Adopting these tools is not just about efficiency; it is about freeing up the Treasurer to become a strategic partner to the board. The role of treasury is continuing to evolve into a more strategic, data-driven partner critical to enterprise value creation.
The combination of hybrid connectivity, automated cash pooling, integrated ERP forecasting, continuous reconciliation, and embedded payment governance can help create a modern treasury stack that can scale with growth. When treasury moves from reactive firefighting to proactive planning, the CFO will gain a trusted partner who can model stress scenarios, optimise funding costs, and provide real-time liquidity insights when needed.
That shift from cost centre to value creator is widely regarded as the ultimate best practice — and it's what helps professionals like Tom finally leave the office on time.
At Embat, we understand the pain points that can keep treasury teams working late. Our all-in-one treasury management platform is designed to deliver real-time bank connectivity, automated cash forecasting, AI-powered reconciliation, and centralised payments—all integrated with your ERP and designed for teams across the EU and the UK.
Whether you are managing multi-entity cash pools, automating your month-end close, or building board-ready liquidity forecasts, Embat's platform is designed to help you save up to 75 % of your team's time, based on customer feedback.
Book a demo to see how leading finance teams aim to turn treasury best practices into competitive advantage.
Corporate treasury best practices generally refer to processes, policies, and technologies that aim to optimise cash management, liquidity, risk mitigation, and compliance. This typically means real-time cash visibility via hybrid connectivity, automated cash pooling, integrated ERP forecasting, continuous reconciliation, and robust payment governance.
Connect all bank accounts to a TMS using a hybrid approach: that combines real-time APIs for intraday balances with host-to-host SFTP for high-volume statements. This can help eliminate manual portal logins and aims to give you a single, consolidated view of global cash positions.
Physical cash pooling involves actual movement of funds, sweeping surplus balances into a central header account. Notional pooling leaves funds in local accounts but offsets them virtually so the bank calculates interest on the net balance. Both can help reduce idle cash and external borrowing.
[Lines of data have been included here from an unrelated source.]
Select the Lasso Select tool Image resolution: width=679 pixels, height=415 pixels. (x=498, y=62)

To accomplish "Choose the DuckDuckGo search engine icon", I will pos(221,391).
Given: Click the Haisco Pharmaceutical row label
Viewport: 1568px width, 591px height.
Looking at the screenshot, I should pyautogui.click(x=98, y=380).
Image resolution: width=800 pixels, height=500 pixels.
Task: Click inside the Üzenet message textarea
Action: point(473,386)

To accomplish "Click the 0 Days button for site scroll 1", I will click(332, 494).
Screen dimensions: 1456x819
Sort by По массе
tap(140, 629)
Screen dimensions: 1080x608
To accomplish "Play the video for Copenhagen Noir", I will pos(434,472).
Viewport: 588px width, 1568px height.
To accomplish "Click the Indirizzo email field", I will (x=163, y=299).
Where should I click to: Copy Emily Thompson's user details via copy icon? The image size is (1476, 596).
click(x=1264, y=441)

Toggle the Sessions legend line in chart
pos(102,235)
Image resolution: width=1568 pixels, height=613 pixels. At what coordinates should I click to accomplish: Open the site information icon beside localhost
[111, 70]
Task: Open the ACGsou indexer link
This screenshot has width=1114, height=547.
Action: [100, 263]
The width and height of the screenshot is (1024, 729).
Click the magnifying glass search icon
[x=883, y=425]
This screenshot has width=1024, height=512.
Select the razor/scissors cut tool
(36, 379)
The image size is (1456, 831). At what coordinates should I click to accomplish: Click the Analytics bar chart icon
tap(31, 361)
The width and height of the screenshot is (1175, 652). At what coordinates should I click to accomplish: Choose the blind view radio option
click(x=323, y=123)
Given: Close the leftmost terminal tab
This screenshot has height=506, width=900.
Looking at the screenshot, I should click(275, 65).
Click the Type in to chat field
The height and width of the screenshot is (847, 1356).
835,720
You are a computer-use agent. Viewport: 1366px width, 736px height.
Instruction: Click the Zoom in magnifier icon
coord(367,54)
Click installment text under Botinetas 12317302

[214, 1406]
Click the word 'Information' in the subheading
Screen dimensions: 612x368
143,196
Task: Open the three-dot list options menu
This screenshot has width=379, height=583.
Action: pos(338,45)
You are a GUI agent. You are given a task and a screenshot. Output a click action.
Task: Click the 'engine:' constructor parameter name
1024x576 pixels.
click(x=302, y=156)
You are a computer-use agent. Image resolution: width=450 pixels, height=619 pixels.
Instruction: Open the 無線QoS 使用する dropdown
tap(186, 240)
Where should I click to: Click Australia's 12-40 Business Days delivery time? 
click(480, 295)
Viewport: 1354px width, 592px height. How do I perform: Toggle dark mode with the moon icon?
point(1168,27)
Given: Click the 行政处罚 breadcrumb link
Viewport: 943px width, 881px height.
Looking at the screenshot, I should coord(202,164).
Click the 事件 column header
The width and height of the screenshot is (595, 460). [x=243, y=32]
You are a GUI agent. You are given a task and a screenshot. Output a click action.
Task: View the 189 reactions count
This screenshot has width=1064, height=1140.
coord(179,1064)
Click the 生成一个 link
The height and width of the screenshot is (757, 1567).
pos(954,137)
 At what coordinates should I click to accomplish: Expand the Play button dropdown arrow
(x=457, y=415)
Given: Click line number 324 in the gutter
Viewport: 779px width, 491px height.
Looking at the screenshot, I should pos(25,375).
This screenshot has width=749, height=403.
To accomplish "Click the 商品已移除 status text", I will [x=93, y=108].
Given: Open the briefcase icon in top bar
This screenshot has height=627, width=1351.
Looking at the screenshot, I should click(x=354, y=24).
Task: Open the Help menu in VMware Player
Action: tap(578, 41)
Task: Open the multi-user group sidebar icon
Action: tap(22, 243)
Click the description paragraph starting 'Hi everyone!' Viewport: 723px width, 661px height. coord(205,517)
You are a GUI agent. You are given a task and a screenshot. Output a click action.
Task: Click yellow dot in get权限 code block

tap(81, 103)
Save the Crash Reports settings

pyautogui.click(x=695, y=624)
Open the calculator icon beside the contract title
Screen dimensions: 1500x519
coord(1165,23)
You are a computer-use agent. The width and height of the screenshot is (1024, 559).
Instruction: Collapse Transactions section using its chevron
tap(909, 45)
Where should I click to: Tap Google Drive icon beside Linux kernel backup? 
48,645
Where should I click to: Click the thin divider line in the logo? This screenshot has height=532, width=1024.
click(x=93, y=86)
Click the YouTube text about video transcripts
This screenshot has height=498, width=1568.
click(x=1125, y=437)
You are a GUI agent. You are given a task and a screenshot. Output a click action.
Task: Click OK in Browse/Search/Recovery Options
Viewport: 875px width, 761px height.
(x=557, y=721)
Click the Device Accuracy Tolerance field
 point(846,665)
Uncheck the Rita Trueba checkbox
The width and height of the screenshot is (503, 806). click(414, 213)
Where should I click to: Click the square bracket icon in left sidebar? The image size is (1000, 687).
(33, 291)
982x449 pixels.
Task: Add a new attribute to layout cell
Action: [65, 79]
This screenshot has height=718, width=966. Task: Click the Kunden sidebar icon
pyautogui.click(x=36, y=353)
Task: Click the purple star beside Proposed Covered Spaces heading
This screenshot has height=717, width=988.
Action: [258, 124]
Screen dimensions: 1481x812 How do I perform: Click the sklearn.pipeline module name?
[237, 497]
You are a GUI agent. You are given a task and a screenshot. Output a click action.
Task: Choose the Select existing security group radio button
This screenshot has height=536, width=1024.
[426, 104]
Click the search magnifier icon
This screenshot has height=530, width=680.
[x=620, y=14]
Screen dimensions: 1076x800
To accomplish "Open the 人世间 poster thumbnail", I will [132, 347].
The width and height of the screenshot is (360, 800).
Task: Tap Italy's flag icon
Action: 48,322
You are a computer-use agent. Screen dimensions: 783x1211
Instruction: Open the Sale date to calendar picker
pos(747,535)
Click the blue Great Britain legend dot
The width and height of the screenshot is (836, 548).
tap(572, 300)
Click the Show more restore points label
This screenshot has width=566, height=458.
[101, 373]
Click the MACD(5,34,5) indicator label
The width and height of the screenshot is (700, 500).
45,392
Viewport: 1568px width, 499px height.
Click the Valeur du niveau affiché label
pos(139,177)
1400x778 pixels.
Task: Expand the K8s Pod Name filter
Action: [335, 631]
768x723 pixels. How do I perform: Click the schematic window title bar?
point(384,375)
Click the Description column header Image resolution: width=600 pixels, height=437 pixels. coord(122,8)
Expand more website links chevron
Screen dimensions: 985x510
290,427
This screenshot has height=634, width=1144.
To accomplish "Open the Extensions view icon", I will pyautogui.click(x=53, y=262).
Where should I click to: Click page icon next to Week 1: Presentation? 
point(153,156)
ERP integration feeds live transactional data directly into your forecast model, replacing manual spreadsheet updates. Automated data flow may improve forecast accuracy by approximately 30% in some implementations, can reduce errors, and may enable both direct and indirect forecasting from a single source of truth.
Consider implementing segregation of duties, tiered approval workflows, role-based access controls, automated alerts for vendor bank-detail changes, and end-to-end encrypted transmission between the TMS and banks. Best practice generally includes eliminating manual file editing and maintaining full audit trails.
This article has been prepared using sources from the AFP 2025 Treasury Benchmarking Survey, PwC 2025 Global Treasury Survey, SWIFT ISO 20022 documentation and other sources. All statistics and figures were current as of the date of publication and may have since changed. The strategies and approaches discussed are for informational purposes only and may not be suitable for all businesses. Results from implementing any strategy will vary by organisation.